ScrapboxAutoTrans Development Diary 2022-01-19
How would you translate it?
If it's not already translated when you access it, we'll translate it.
Translate the title only
translate all first
After all, we need at least a translation of the title for the link to connect, and we need a translation of the whole thing for the search, so why not just translate the whole thing? I feel like...
I guess this is how it goes.
Partial translation
Observation.
Export in JSON
Translate all
Operate and observe for a while
Detect updates and automatically retranslate them
Partial translation
https://gyazo.com/2ebfb7ef54b85892f8c9741e74b238fd
There's an official Python library, but in the future I'll be hitting the API with TypeScript on Vercel.
I'm just going to hit them with REST anyway.
source_lang: "JA"
target_lang: "EN-US"
split_sentences Optional Sets whether the translation engine should first split the input into sentences. This is enabled by default. Possible values are:
"0" - no splitting at all, whole input is treated as one sentence
"1" (default) - splits on punctuation and on newlines
"nonewlines" - splits on punctuation only, ignoring newlines
For applications that send one sentence per text parameter, it is advisable to set split_sentences=0, in order to prevent the engine from splitting the sentence unintentionally.
Oh, I see. When I used the web interface, I thought that documents with fixed-character line breaks would not translate well unless I erased the line breaks, but I guess this is how it works.
preserve_formatting Optional Sets whether the translation engine should respect the original formatting, even if it would usually correct some aspects. Possible values are:
"0" (default)
"1"
The formatting aspects affected by this setting include:
Punctuation at the beginning and end of the sentence
Upper/lower case at the beginning of the sentence
Need to experiment to see if this affects Scrapbox translations.
glossary_id Optional Specify the glossary to use for the translation. Important: This requires the source_lang parameter to be set and the language pair of the glossary has to match the language pair of the request.
Oh, I guess I could specify the translation.
XML handling is officially supported, so if you want to translate without breaking the structure, you can convert it to XML at hand
---
It's done.
https://gyazo.com/a80b6ef2e227460f5c8d2d06bf20b7d1
code:ts
const data = {
auth_key: secret,
text: text,
source_lang: 'JA',
target_lang: 'EN-US',
}
method: 'POST',
headers: {
'Content-type': 'application/x-www-form-urlencoded;charset=UTF-8',
},
body: new URLSearchParams(data),
})
const transJson = await trans.json()
https://gyazo.com/629af2874dc7894f8c9008253c621d46
This trial and error alone consumes 1% of the free slots.
I could translate via API.
However, right now I'm translating per request, so if I publish it as is, I'll have a hard time charging for it. w
We need to create a caching mechanism.
I'm getting confused trying to figure out how to cache the translation results...
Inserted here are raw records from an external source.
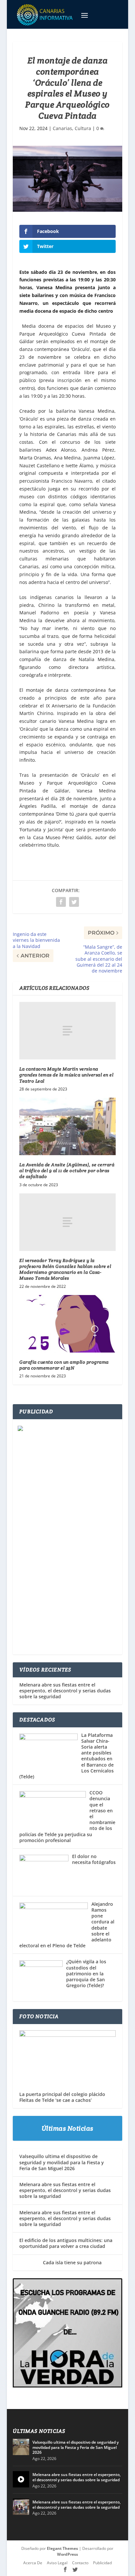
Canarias (62, 128)
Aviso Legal (57, 2563)
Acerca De (32, 2563)
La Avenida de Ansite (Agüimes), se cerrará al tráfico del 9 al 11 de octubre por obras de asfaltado (66, 1170)
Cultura (83, 128)
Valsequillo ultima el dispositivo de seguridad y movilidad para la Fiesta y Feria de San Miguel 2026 (61, 2162)
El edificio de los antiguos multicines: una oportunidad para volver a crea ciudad (65, 2243)
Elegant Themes (62, 2548)
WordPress (67, 2554)
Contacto (80, 2563)
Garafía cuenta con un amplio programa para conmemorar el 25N (64, 1365)
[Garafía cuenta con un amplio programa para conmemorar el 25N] (67, 1324)
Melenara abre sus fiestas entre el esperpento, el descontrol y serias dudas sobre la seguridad (65, 1691)
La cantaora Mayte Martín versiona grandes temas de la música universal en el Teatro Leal (66, 1075)
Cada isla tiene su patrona (60, 2262)
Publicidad (102, 2563)
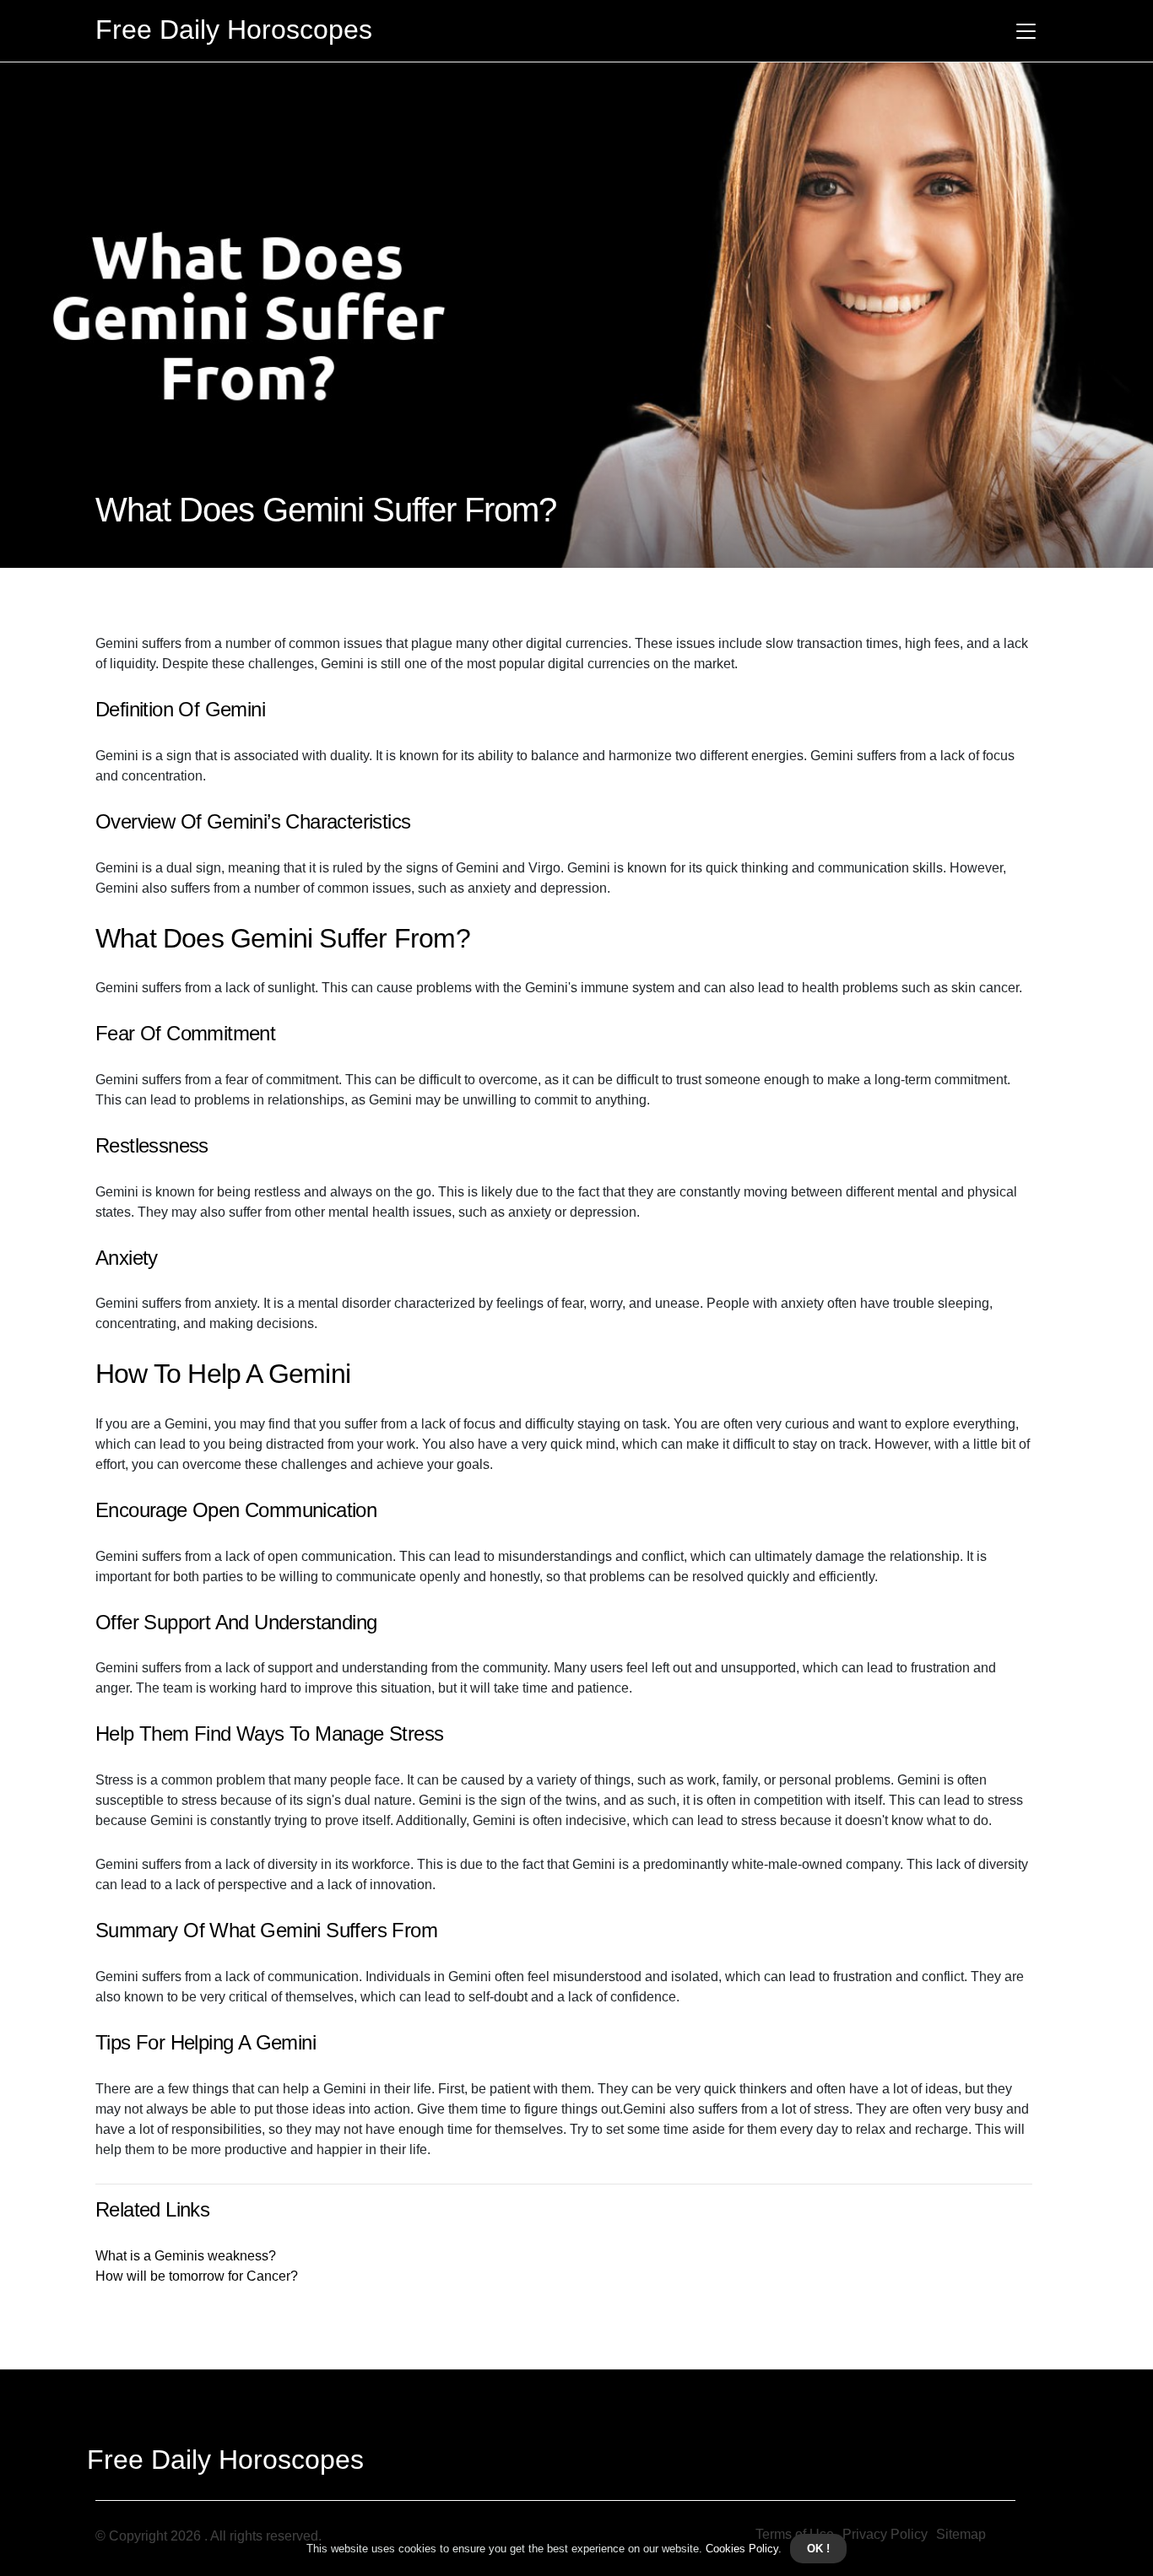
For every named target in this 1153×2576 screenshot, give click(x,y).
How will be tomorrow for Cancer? (196, 2276)
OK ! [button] (818, 2548)
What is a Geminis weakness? (185, 2256)
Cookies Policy (740, 2548)
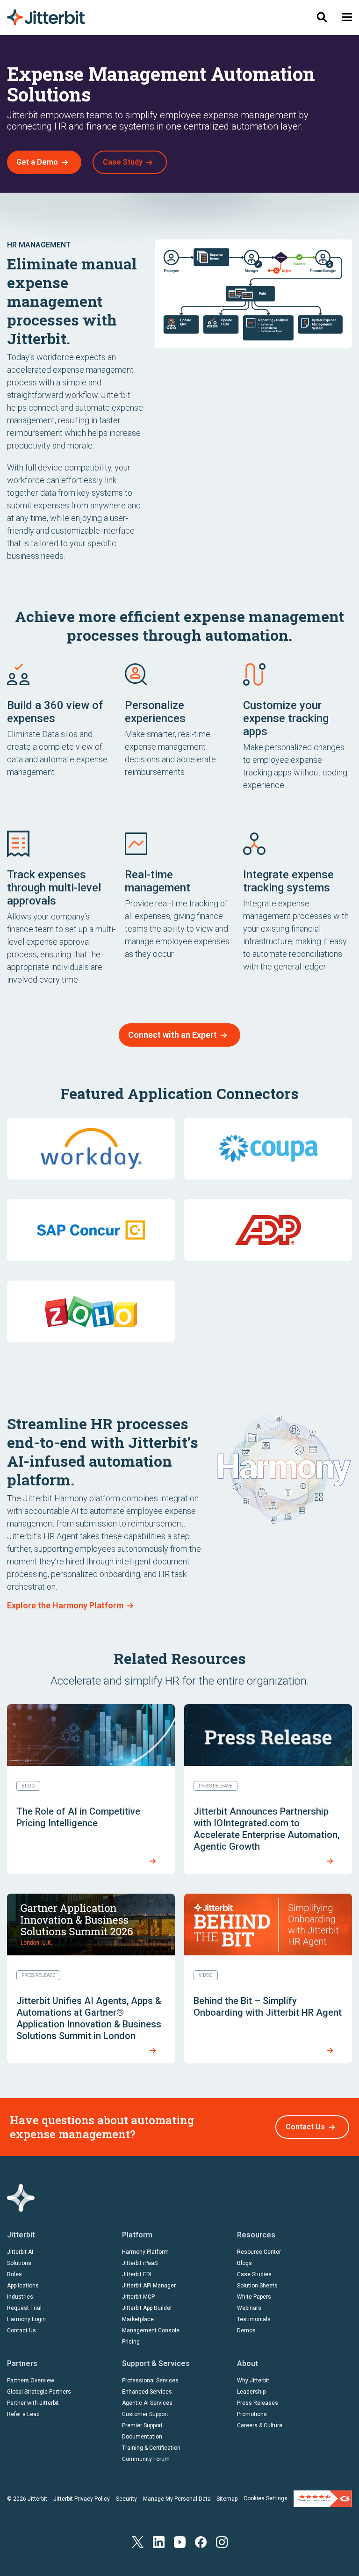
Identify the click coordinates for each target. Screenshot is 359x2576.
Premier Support (142, 2425)
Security (126, 2499)
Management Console (151, 2330)
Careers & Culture (259, 2425)
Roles (14, 2274)
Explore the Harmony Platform (65, 1605)
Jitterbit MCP (138, 2297)
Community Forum (146, 2459)
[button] (347, 17)
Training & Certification (151, 2448)
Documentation (142, 2436)
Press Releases (257, 2403)
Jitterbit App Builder (147, 2308)
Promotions (252, 2414)
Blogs (244, 2263)
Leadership (251, 2391)
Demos (246, 2330)
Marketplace (138, 2319)
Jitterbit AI (20, 2252)
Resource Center (259, 2252)
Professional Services (150, 2380)
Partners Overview (30, 2380)
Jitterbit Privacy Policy (81, 2499)
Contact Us (305, 2126)
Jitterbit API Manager (149, 2285)
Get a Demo (37, 162)
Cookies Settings (265, 2498)
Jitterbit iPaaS (140, 2263)
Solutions (19, 2263)
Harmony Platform (145, 2252)
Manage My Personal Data (177, 2499)
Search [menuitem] (321, 17)
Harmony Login (26, 2319)
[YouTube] (180, 2541)
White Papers (254, 2297)
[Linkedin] (159, 2541)
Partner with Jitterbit (33, 2403)
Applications (23, 2285)
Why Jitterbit (253, 2380)
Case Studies (254, 2274)
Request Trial (24, 2308)
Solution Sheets (257, 2285)
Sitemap (226, 2499)
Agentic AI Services (147, 2403)
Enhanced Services (147, 2391)
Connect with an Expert (172, 1035)
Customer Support (145, 2414)
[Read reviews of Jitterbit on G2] (323, 2498)
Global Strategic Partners (39, 2391)
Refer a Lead (23, 2414)
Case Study (123, 162)
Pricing (131, 2341)
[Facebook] (201, 2541)
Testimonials (254, 2319)
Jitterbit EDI (136, 2274)
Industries (20, 2297)
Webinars (249, 2308)
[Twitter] (138, 2541)
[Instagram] (222, 2541)
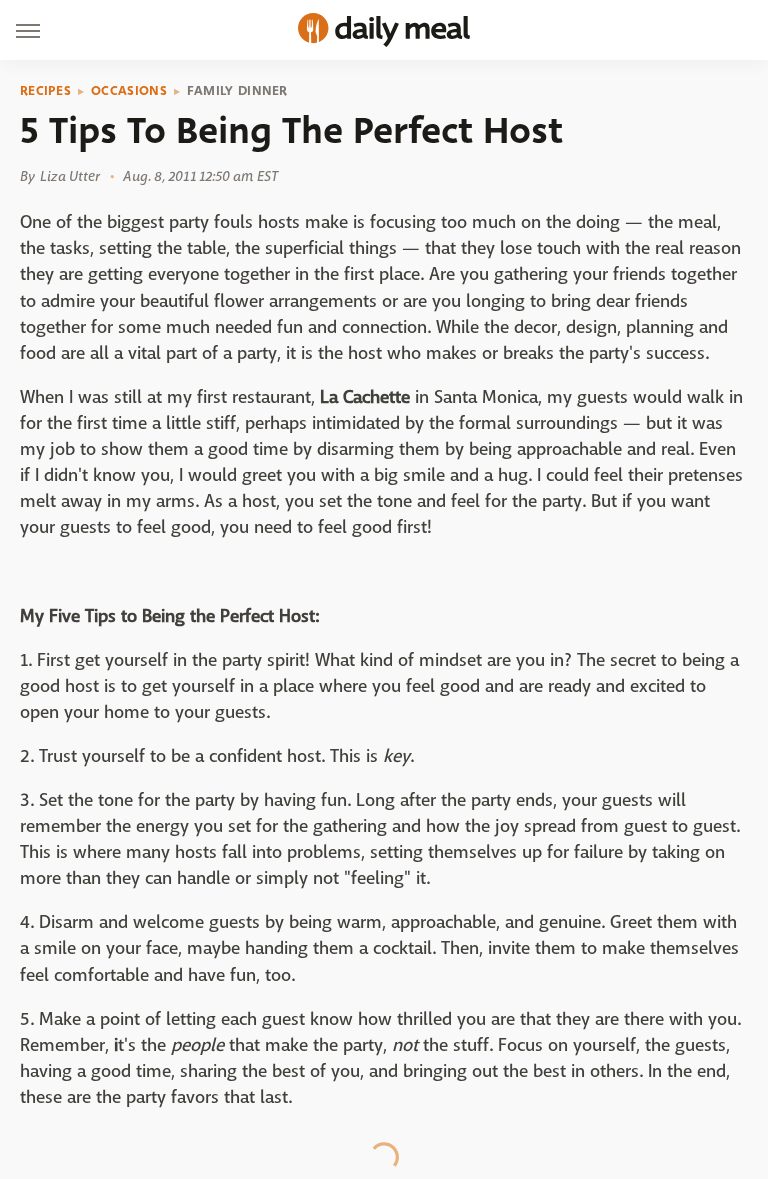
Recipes (45, 91)
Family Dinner (237, 91)
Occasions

The design of the beta base to be cached depends on how it will be used.
Indexing by Japanese title or by English title after translation?
Cases where the translation results in the same string
Cases of translation changes
Still unclear "how it will be used."
A: I want to be able to read the content written in the Japanese project by English speakers with about a day's delay in English machine translation.
I want to be able to get hits when searching in English.
Social Triggers
B: Help Nishio personally continue the translation of "The Intellectual Production of Engineers" which is halfway through the translation into English.
Unclear what would help.
It's important to think, "If I do this, people will read it."
C: Allow English speakers to read the English translation of The Engineer's Guide to Intellectual Production as if it were a book.
This isn't a machine translation, it's a reproduction of the table of contents in the Scrapbox Reader.
D: Allow non-English speakers to read The Engineer's Art of Intellectual Production by machine translation from the English version.
I think this can be done from Scrapbox Reader.
E: Writing an expanded edition of The Engineer's Guide to Intellectual Production
Talk about Scrapbox, Regroup and Kozaneba, Keichobot
I want to connect with past articles
I would especially like to write Kozaneba's description in English.
Maybe write it in Scrapbox in Japanese, and then translate it into English if the quality is unsatisfactory in machine translation.
What's that? Should we do "book-like navigation with contents in Scrapbox" before machine translation?
https://gyazo.com/f0c5e7b6460222ce91e0d6d661234beb
---
This page is auto-translated from /nishio/ScrapboxAutoTrans開発日記2022-01-19. If you looks something interesting but the auto-translated English is not good enough to understand it, feel free to let me know at @nishio_en. I'm very happy to spread my thought to non-Japanese readers.